Blood draw for biomarkers assessment was performed on the same day as the prostate biopsy, but prior to it. Serum samples were used to quantify circulating nucleosomes and the ICD markers HMGB1 and sRAGE. The values of the biomarkers were compared between groups of patients, taking both overall PCa and csPCa as outcomes. We defined csPCa according to the criteria established by the Prostate Cancer Research International Active Surveillance (PRIAS) study for patients with serum PSA levels ≤10 ng/ml (18). Therefore, patients with at least one of the following characteristics were classified as having csPCa: regional lymph node metastasis (N1), distant metastasis (M1), extracapsular disease (T≥3), PSA density ≥0.2 ng/ml per milliliter, total Gleason score (GS)≥7, number of positive biopsy cores >2 or, whenever saturation biopsies were made (≥20 cores), >15% of positive cores (or more than 4 positive cores, if 15% of positive cores exceeded this number) (19).

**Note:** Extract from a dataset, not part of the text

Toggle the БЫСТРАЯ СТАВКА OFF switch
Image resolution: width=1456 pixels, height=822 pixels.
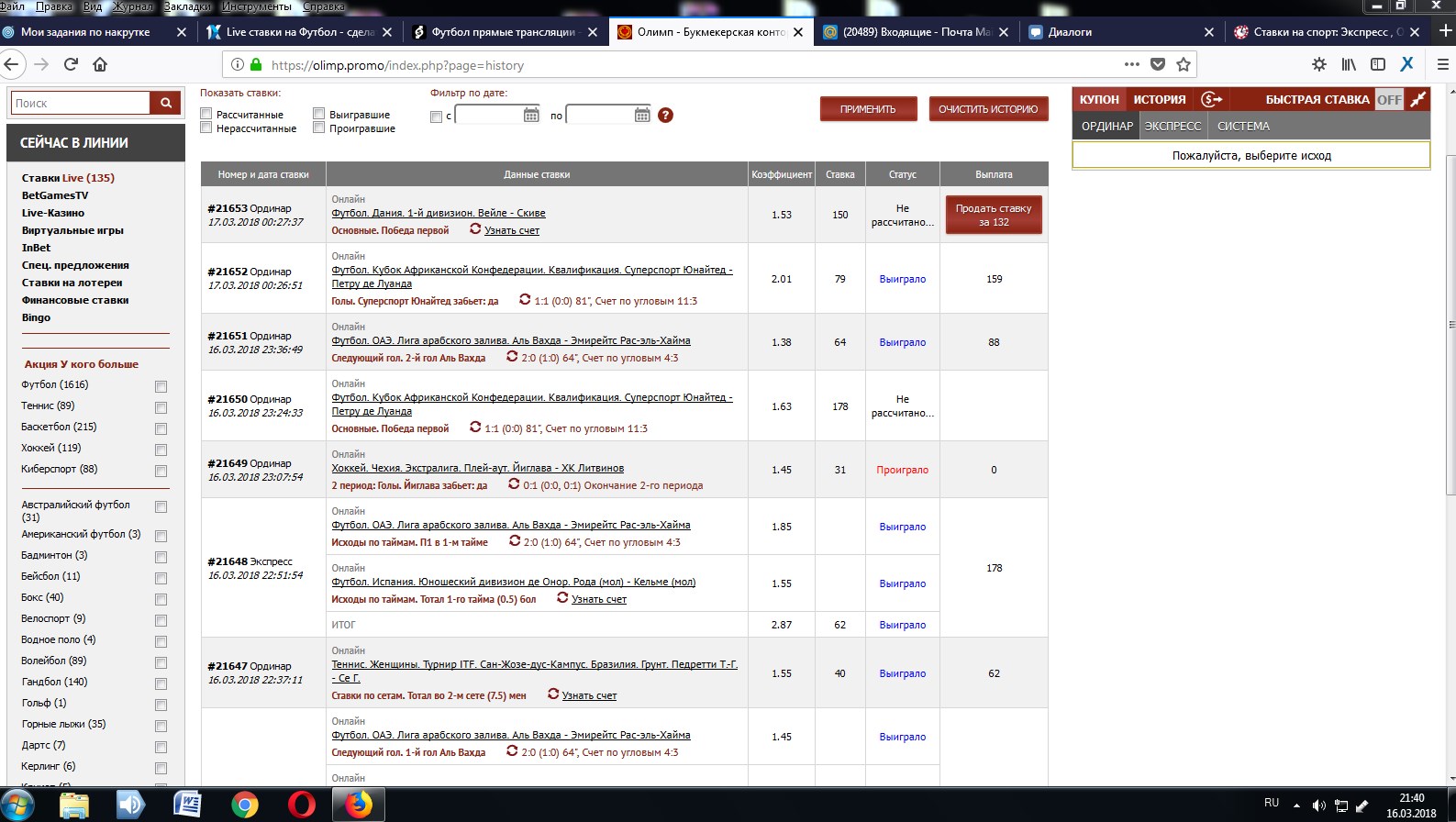1389,99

Study subjects. A total of 233 patients from the Urology Department of the Central Lisbon University Hospital Center were enrolled in the study. The inclusion criteria were: PSA between 2 and 10 ng/ml, no previous history of PCa, no previous transurethral resection of the prostate, no therapy with 5-α-reductase inhibitors or androgens, no urinary infection contemporary to blood collection, or acute bacterial prostatitis in the three months prior to the biopsy. Patients with heavy hemolyzed serum samples were excluded. Between December 2017 and October 2019, all consecutive patients from the Urology Department, who had a prostate biopsy scheduled and who met the inclusion criteria and provided written informed consent, were enrolled in this study.
Blood samples processing and laboratory assays. Blood samples were centrifuged and kept at 2-8°C within three hours after blood collection. Serum was separated into secondary tubes that were frozen at –80°C, no longer than 8 h after blood collection. The serum samples were transported on dry ice to the Munich Biomarker Research Center, Institute of Laboratory Medicine of the German Heart Centre Munich, Clinics at the Technical University Munich, and kept at –80°C until the assays were performed.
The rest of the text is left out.